⟨
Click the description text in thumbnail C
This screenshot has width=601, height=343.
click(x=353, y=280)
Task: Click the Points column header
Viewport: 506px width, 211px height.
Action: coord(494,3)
⟩
## ABOUT THIS EXERCISE
Exactly as shown above, return every record.

## SOLVED PROBLEM
Click the description text in thumbnail C
This screenshot has width=601, height=343.
click(x=353, y=280)
Task: Click the Points column header
Viewport: 506px width, 211px height.
Action: coord(494,3)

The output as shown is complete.